▶ PROBLÈME À RÉSOUDRE:
Reproduisez mot pour mot le passage du texte ci-dessous sur le Père Damien et l'œcuménisme qui va de « Il est peu probable » jusqu'à « sa première communion. ».

▶ PASSAGE DONNÉ:

Depuis de nombreuses années, on connaît la place des personnes consacrées dans l’œcuménisme. Dans ce domaine comme en d’autres, le concile Vatican II a confirmé un vrai tournant, une évolution dans l’histoire des relations entre dénominations chrétiennes, valable également pour les communautés religieuses : « Tout institut doit communier à la vie de l’Église, ainsi dans le domaine œcuménique » (Perfectae caritatis, 2). Ce ne fut pas toujours sans épreuves douloureuses. Pensons au Père Y.-M. Congar et à d’autres. On entend parfois dire que le Père Damien, outre ses initiatives pour trouver des remèdes à la lèpre, a eu un rôle pionnier également dans ce domaine et qu’il a vécu une sorte d’œcuménisme avant la lettre. Qu’en est-il ?

Il est peu probable que le futur religieux ait été confronté directement à la question dès sa petite enfance : Tremelo, son village natal, ne connaissait pas de protestants parmi ses citoyens. Cela ne veut pas dire qu’il n’ait pas été alerté sur la question, notamment dans sa paroisse. Il n’avait que trois ans lorsque l’archevêque de Malines, Engelbert Sterckx, éditait un nouveau Catéchisme [1], faisant montre d’une certaine ouverture. Il y affirmait bien que « les Païens, les Turcs, les Juifs, les Hérétiques, les Schismatiques et les Excommuniés » « sont exclus de la Communion des Saints ». Mais « ceux qui soutiennent de bonne foi une doctrine contraire à celle de Jésus-Christ, ne peuvent pas être mis au nombre des hérétiques ; il appartiennent même à l’Église catholique… » [2]. C’est ce qu’aura entendu le petit Jef De Veuster lorsqu’il se préparait à sa première communion.

S’en souvenait-il lorsqu’il se trouva nez à nez avec un protestant en chair et en os, comme le capitaine du trois mâts qui allait le conduire vers sa mission lointaine ? « Ce nommé Gerken, écrit-il à ses parents, quoiqu’il soit protestant, se montre très aimable à notre égard. Il dîne toujours à notre table » (Port de Brême, 30 octobre 1863). Mais, arrivé à destination, il doit bien leur avouer l’échec de ses démarches prosélytes : « Il m’est impossible, bien chers parents, de vous exprimer le contentement, la joie du cœur d’un missionnaire, quand après une traversée de près de 5 mois, durant laquelle il fut obligé de vivre avec les hérétiques et même des incroyants, qui ferment leurs oreilles aux premiers mots qu’on leur dirait de notre Sainte Religion, de voir les côtes de sa nouvelle patrie, qu’il devra chaque jour arroser de ses sueurs, pour gagner ces pauvres gens non civilisés au bon Dieu » (Honolulu, 22 mars 1864).

▶ ITEMS FOURNIS:
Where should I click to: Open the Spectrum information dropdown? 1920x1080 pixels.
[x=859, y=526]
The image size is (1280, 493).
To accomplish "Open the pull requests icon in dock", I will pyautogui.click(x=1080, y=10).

...

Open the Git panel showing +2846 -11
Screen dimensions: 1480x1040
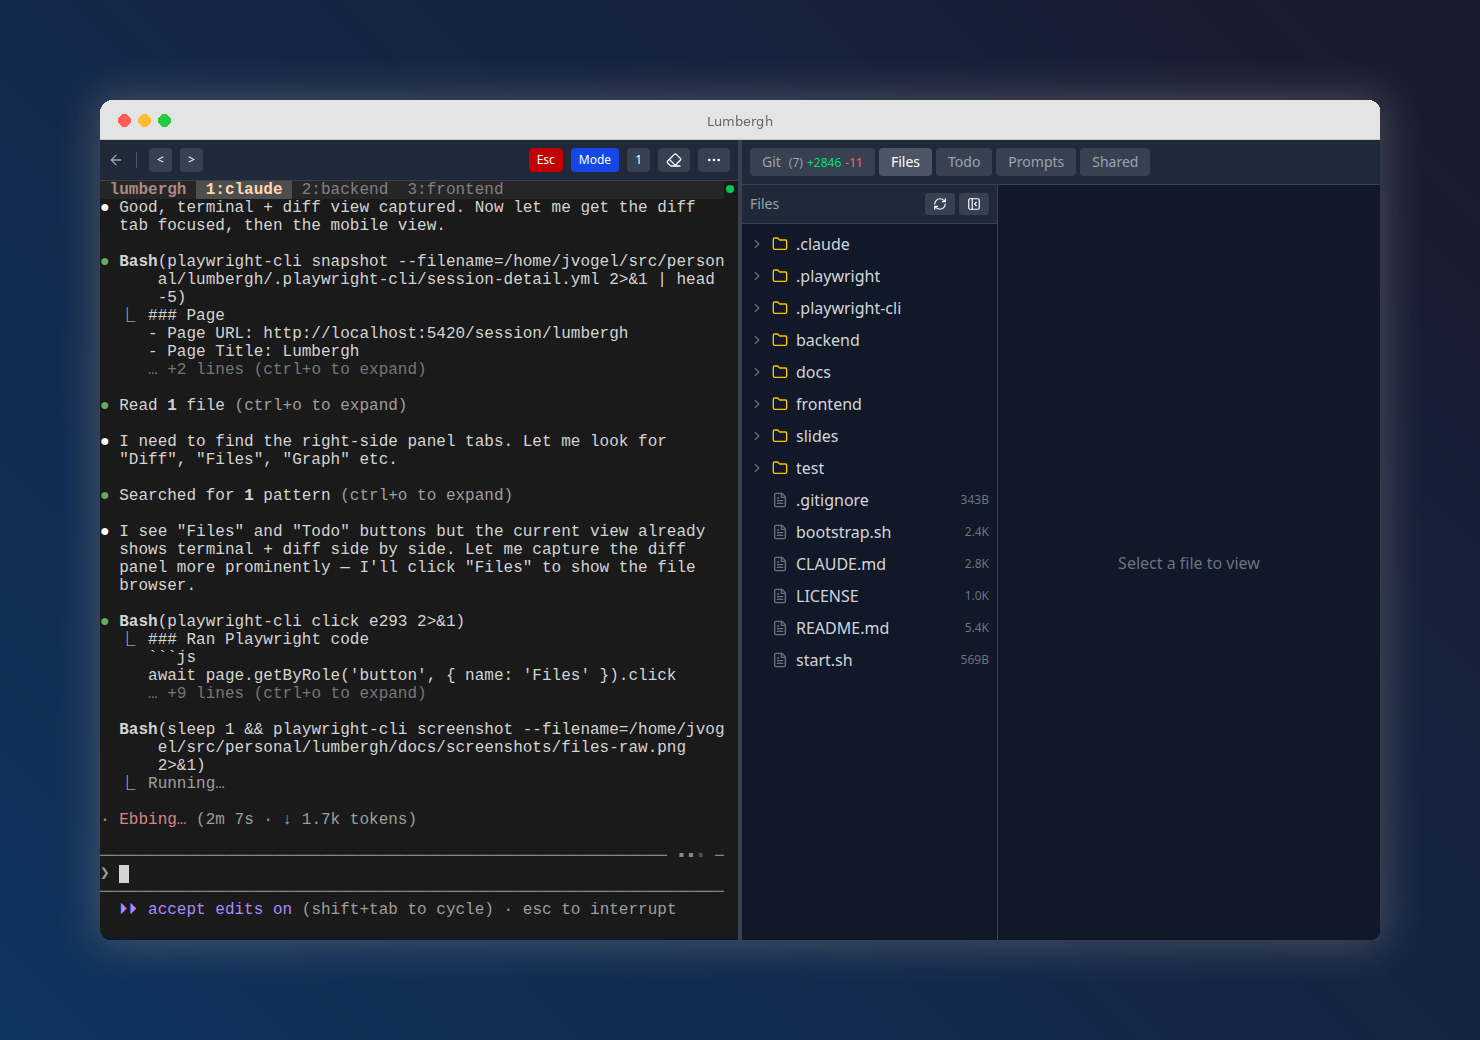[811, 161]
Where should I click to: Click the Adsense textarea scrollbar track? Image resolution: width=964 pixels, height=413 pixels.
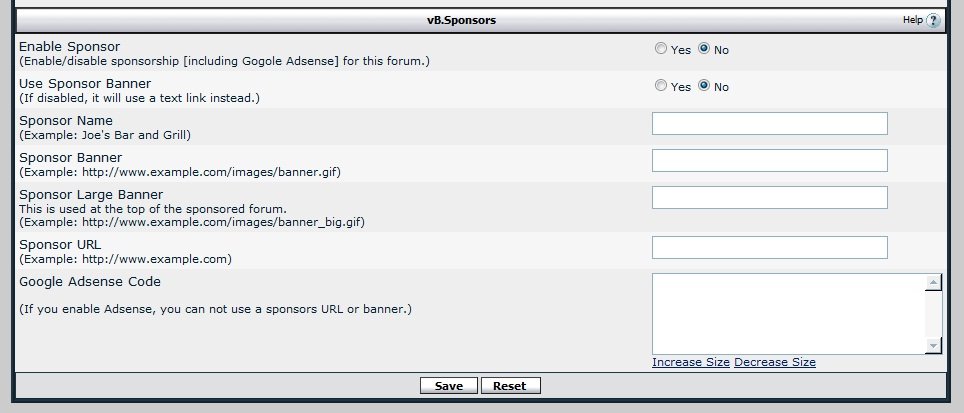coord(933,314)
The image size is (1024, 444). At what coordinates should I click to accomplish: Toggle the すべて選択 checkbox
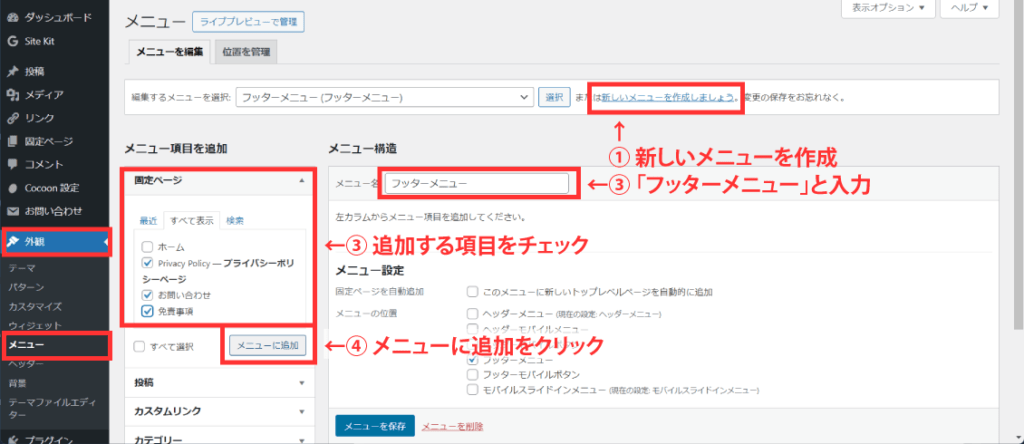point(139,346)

▶ RÉPONSE À L'EXERCICE:
Il est peu probable que le futur religieux ait été confronté directement à la question dès sa petite enfance : Tremelo, son village natal, ne connaissait pas de protestants parmi ses citoyens. Cela ne veut pas dire qu’il n’ait pas été alerté sur la question, notamment dans sa paroisse. Il n’avait que trois ans lorsque l’archevêque de Malines, Engelbert Sterckx, éditait un nouveau Catéchisme [1], faisant montre d’une certaine ouverture. Il y affirmait bien que « les Païens, les Turcs, les Juifs, les Hérétiques, les Schismatiques et les Excommuniés » « sont exclus de la Communion des Saints ». Mais « ceux qui soutiennent de bonne foi une doctrine contraire à celle de Jésus-Christ, ne peuvent pas être mis au nombre des hérétiques ; il appartiennent même à l’Église catholique… » [2]. C’est ce qu’aura entendu le petit Jef De Veuster lorsqu’il se préparait à sa première communion.